▶ BRIEF
Please return the whole listing. Keep each line exactly the same.

(SOURCE DATA begins)

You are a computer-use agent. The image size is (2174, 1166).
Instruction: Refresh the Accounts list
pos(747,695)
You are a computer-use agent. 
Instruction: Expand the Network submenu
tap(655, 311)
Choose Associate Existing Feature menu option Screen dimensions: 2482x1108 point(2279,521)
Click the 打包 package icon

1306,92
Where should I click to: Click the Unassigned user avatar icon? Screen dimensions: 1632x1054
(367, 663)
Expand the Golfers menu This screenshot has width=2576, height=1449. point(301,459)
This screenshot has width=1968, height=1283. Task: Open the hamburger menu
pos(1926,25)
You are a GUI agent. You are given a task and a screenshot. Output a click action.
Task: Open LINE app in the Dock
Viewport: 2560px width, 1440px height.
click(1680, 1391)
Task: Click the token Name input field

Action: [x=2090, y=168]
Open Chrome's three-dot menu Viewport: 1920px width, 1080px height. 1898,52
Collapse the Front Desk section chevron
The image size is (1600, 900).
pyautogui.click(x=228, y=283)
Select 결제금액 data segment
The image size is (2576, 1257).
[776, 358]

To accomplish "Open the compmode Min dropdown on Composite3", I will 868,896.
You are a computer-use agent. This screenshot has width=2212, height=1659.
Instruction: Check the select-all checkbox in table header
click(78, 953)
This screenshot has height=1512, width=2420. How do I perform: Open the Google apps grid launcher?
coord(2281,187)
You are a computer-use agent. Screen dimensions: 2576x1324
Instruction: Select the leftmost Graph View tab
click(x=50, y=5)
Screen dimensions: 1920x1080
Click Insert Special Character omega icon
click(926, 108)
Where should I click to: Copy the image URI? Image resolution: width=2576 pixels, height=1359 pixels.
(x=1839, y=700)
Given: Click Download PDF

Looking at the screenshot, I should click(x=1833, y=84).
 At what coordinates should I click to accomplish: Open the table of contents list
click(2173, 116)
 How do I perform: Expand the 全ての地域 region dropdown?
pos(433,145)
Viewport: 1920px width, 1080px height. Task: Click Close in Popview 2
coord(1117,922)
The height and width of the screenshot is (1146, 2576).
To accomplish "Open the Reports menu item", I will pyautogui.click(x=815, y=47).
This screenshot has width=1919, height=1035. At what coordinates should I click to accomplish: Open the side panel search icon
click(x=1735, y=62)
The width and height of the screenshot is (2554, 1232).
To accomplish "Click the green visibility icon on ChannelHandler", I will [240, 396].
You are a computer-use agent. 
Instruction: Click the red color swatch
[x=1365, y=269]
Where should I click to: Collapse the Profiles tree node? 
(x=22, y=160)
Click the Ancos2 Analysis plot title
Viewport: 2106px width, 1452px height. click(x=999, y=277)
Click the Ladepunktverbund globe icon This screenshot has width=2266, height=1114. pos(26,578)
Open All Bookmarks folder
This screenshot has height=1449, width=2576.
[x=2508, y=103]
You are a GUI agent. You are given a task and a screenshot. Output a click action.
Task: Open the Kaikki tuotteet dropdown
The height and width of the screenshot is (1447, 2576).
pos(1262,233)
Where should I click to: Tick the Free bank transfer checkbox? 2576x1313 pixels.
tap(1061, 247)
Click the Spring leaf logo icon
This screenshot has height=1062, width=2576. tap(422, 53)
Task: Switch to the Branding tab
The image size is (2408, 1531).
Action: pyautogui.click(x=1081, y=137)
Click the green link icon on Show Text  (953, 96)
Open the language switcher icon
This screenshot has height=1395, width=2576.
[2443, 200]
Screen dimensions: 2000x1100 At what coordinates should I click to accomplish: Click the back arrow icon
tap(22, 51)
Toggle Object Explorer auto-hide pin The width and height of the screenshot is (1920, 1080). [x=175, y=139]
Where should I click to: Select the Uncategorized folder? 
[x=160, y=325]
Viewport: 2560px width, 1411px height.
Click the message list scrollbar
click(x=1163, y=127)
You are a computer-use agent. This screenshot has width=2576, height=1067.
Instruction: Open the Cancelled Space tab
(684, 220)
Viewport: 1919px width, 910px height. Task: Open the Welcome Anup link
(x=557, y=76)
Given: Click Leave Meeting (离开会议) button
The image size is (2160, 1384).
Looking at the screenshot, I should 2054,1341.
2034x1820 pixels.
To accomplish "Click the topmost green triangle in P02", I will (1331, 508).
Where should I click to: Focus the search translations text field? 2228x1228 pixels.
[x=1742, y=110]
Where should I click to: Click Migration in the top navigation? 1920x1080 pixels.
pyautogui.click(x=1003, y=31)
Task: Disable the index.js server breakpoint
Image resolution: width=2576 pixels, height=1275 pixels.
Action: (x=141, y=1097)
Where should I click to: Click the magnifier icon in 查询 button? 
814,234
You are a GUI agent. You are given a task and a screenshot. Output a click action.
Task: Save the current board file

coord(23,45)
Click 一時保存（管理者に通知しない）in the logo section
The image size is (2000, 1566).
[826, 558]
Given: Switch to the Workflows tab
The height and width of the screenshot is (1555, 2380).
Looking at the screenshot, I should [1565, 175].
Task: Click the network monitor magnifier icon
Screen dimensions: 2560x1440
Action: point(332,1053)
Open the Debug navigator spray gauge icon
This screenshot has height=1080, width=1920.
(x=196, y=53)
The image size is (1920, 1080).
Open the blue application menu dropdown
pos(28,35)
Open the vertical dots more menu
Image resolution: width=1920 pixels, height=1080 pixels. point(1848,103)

(SOURCE DATA ends)

▶ SOLUTION TO THIS EXERCISE
You are a computer-use agent. The image size is (2174, 1166).
Instruction: Refresh the Accounts list
pos(747,695)
You are a computer-use agent. 
Instruction: Expand the Network submenu
tap(655, 311)
Choose Associate Existing Feature menu option Screen dimensions: 2482x1108 point(2279,521)
Click the 打包 package icon

1306,92
Where should I click to: Click the Unassigned user avatar icon? Screen dimensions: 1632x1054
(367, 663)
Expand the Golfers menu This screenshot has width=2576, height=1449. point(301,459)
This screenshot has width=1968, height=1283. Task: Open the hamburger menu
pos(1926,25)
You are a GUI agent. You are given a task and a screenshot. Output a click action.
Task: Open LINE app in the Dock
Viewport: 2560px width, 1440px height.
click(1680, 1391)
Task: Click the token Name input field

Action: [x=2090, y=168]
Open Chrome's three-dot menu Viewport: 1920px width, 1080px height. 1898,52
Collapse the Front Desk section chevron
The image size is (1600, 900).
pyautogui.click(x=228, y=283)
Select 결제금액 data segment
The image size is (2576, 1257).
[776, 358]

To accomplish "Open the compmode Min dropdown on Composite3", I will 868,896.
You are a computer-use agent. This screenshot has width=2212, height=1659.
Instruction: Check the select-all checkbox in table header
click(78, 953)
This screenshot has height=1512, width=2420. How do I perform: Open the Google apps grid launcher?
coord(2281,187)
You are a computer-use agent. Screen dimensions: 2576x1324
Instruction: Select the leftmost Graph View tab
click(x=50, y=5)
Screen dimensions: 1920x1080
Click Insert Special Character omega icon
click(926, 108)
Where should I click to: Copy the image URI? Image resolution: width=2576 pixels, height=1359 pixels.
(x=1839, y=700)
Given: Click Download PDF

Looking at the screenshot, I should click(x=1833, y=84).
 At what coordinates should I click to accomplish: Open the table of contents list
click(2173, 116)
 How do I perform: Expand the 全ての地域 region dropdown?
pos(433,145)
Viewport: 1920px width, 1080px height. Task: Click Close in Popview 2
coord(1117,922)
The height and width of the screenshot is (1146, 2576).
To accomplish "Open the Reports menu item", I will pyautogui.click(x=815, y=47).
This screenshot has width=1919, height=1035. At what coordinates should I click to accomplish: Open the side panel search icon
click(x=1735, y=62)
The width and height of the screenshot is (2554, 1232).
To accomplish "Click the green visibility icon on ChannelHandler", I will [240, 396].
You are a computer-use agent. 
Instruction: Click the red color swatch
[x=1365, y=269]
Where should I click to: Collapse the Profiles tree node? 
(x=22, y=160)
Click the Ancos2 Analysis plot title
Viewport: 2106px width, 1452px height. click(x=999, y=277)
Click the Ladepunktverbund globe icon This screenshot has width=2266, height=1114. pos(26,578)
Open All Bookmarks folder
This screenshot has height=1449, width=2576.
[x=2508, y=103]
You are a GUI agent. You are given a task and a screenshot. Output a click action.
Task: Open the Kaikki tuotteet dropdown
The height and width of the screenshot is (1447, 2576).
pos(1262,233)
Where should I click to: Tick the Free bank transfer checkbox? 2576x1313 pixels.
tap(1061, 247)
Click the Spring leaf logo icon
This screenshot has height=1062, width=2576. tap(422, 53)
Task: Switch to the Branding tab
The image size is (2408, 1531).
Action: pyautogui.click(x=1081, y=137)
Click the green link icon on Show Text  (953, 96)
Open the language switcher icon
This screenshot has height=1395, width=2576.
[2443, 200]
Screen dimensions: 2000x1100 At what coordinates should I click to accomplish: Click the back arrow icon
tap(22, 51)
Toggle Object Explorer auto-hide pin The width and height of the screenshot is (1920, 1080). [x=175, y=139]
Where should I click to: Select the Uncategorized folder? 
[x=160, y=325]
Viewport: 2560px width, 1411px height.
Click the message list scrollbar
click(x=1163, y=127)
You are a computer-use agent. This screenshot has width=2576, height=1067.
Instruction: Open the Cancelled Space tab
(684, 220)
Viewport: 1919px width, 910px height. Task: Open the Welcome Anup link
(x=557, y=76)
Given: Click Leave Meeting (离开会议) button
The image size is (2160, 1384).
Looking at the screenshot, I should 2054,1341.
2034x1820 pixels.
To accomplish "Click the topmost green triangle in P02", I will (1331, 508).
Where should I click to: Focus the search translations text field? 2228x1228 pixels.
[x=1742, y=110]
Where should I click to: Click Migration in the top navigation? 1920x1080 pixels.
pyautogui.click(x=1003, y=31)
Task: Disable the index.js server breakpoint
Image resolution: width=2576 pixels, height=1275 pixels.
Action: (x=141, y=1097)
Where should I click to: Click the magnifier icon in 查询 button? 
814,234
You are a GUI agent. You are given a task and a screenshot. Output a click action.
Task: Save the current board file

coord(23,45)
Click 一時保存（管理者に通知しない）in the logo section
The image size is (2000, 1566).
[826, 558]
Given: Switch to the Workflows tab
The height and width of the screenshot is (1555, 2380).
Looking at the screenshot, I should [1565, 175].
Task: Click the network monitor magnifier icon
Screen dimensions: 2560x1440
Action: point(332,1053)
Open the Debug navigator spray gauge icon
This screenshot has height=1080, width=1920.
(x=196, y=53)
The image size is (1920, 1080).
Open the blue application menu dropdown
pos(28,35)
Open the vertical dots more menu
Image resolution: width=1920 pixels, height=1080 pixels. point(1848,103)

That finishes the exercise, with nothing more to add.